### Stated exercise
Reproduce every line of the listing below without changes, but leave the pictures out.
═══ Material for this exercise ═══
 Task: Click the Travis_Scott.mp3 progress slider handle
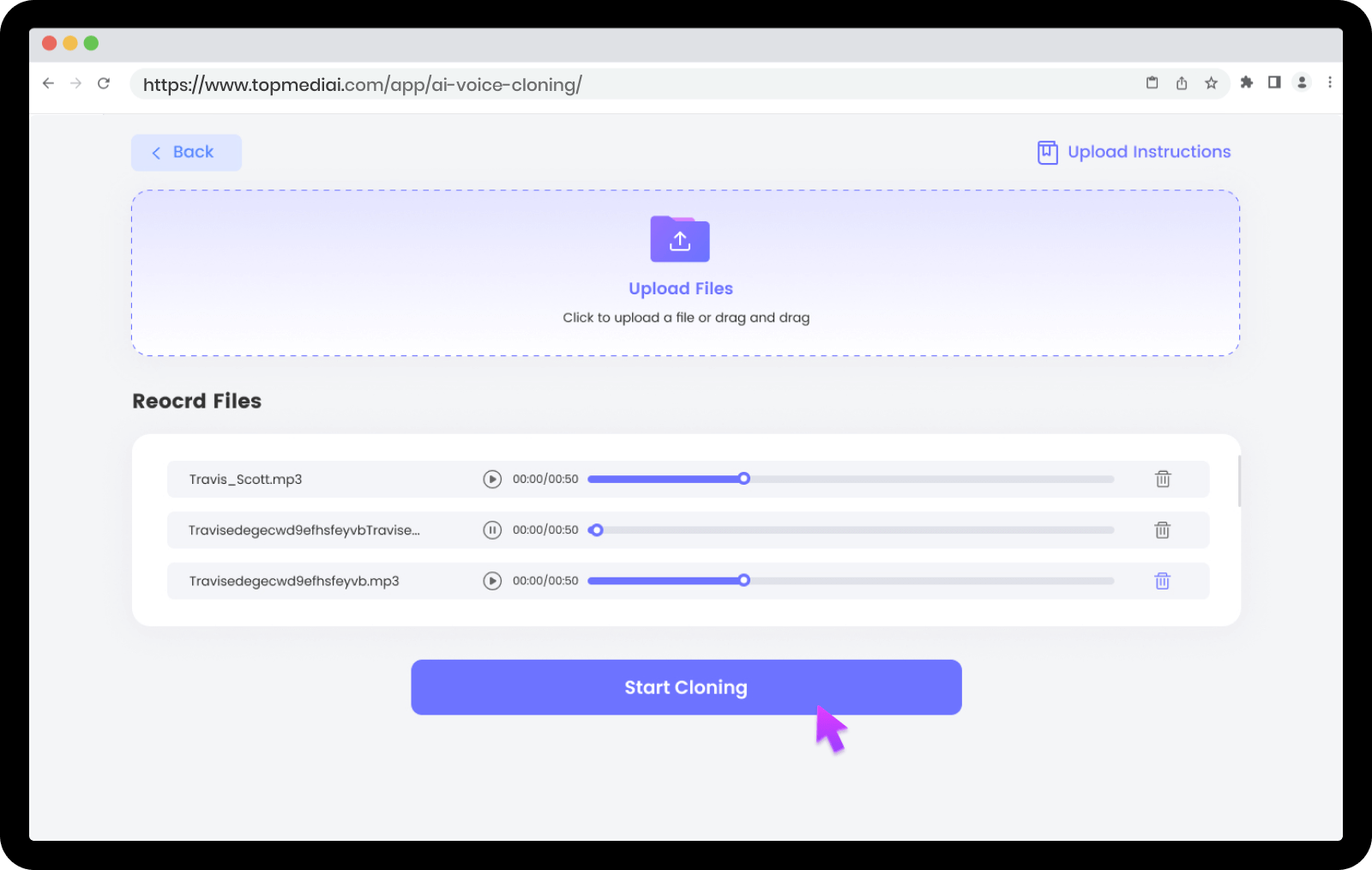(x=744, y=479)
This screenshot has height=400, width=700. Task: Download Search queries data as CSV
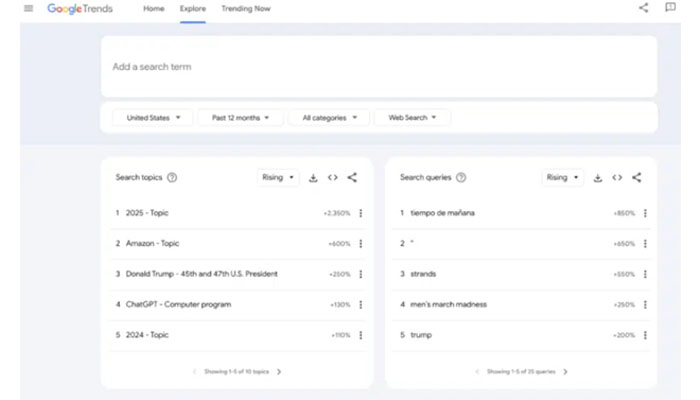tap(598, 178)
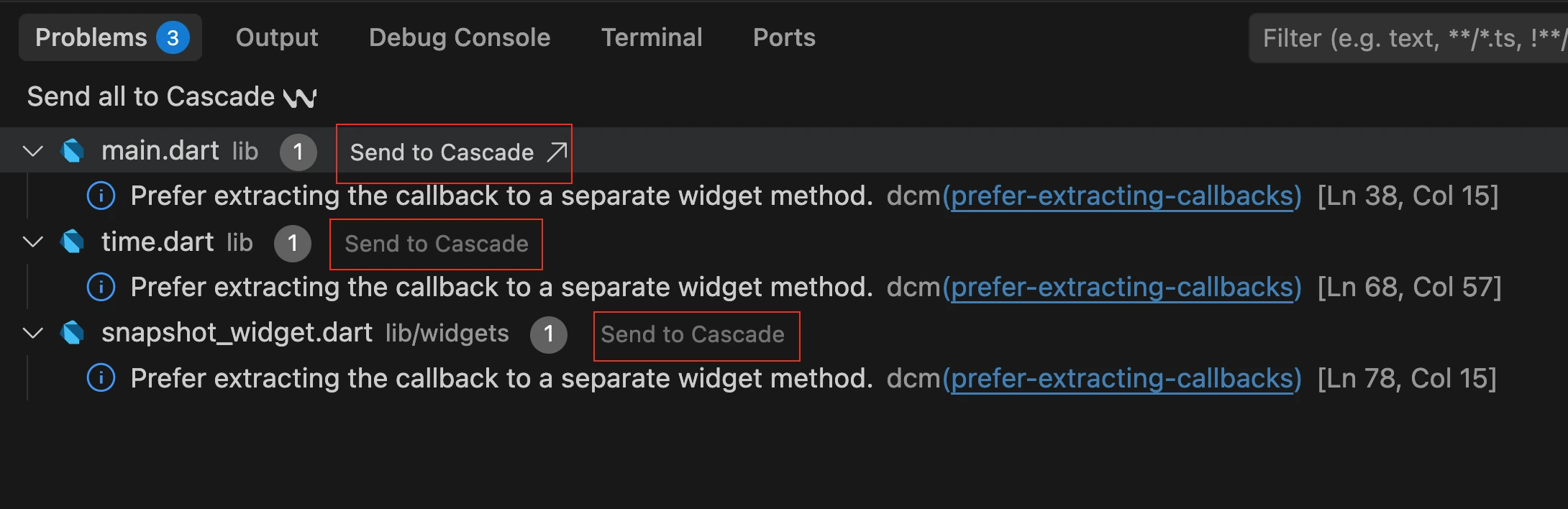1568x509 pixels.
Task: Click the info icon on the time.dart problem
Action: pyautogui.click(x=100, y=286)
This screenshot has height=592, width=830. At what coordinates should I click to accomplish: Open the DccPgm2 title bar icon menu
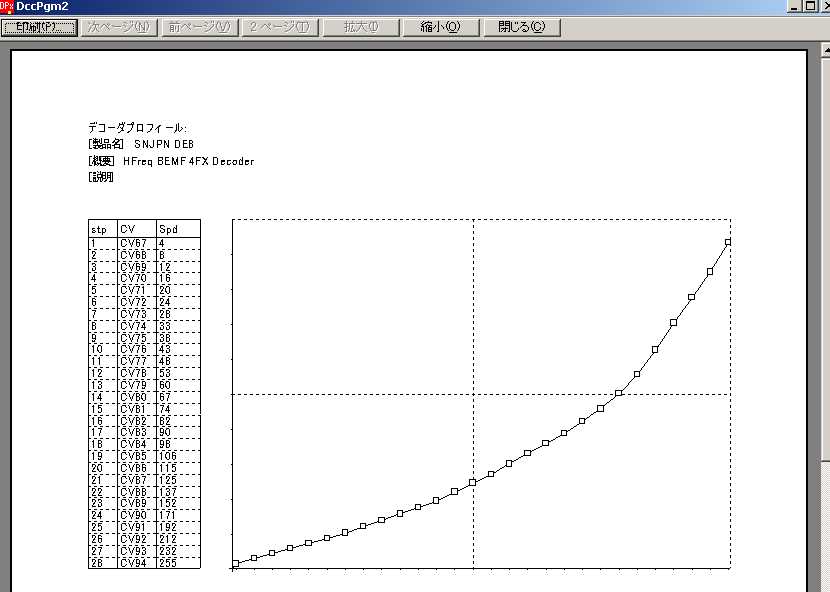(7, 6)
═══
### Final result
 Task: Click the Travis_Scott.mp3 progress slider handle
(x=744, y=479)
This screenshot has height=400, width=700. Task: Download Search queries data as CSV
tap(598, 178)
1568x509 pixels.
Task: Click the info icon on the time.dart problem
Action: pyautogui.click(x=100, y=286)
This screenshot has height=592, width=830. At what coordinates should I click to accomplish: Open the DccPgm2 title bar icon menu
(7, 6)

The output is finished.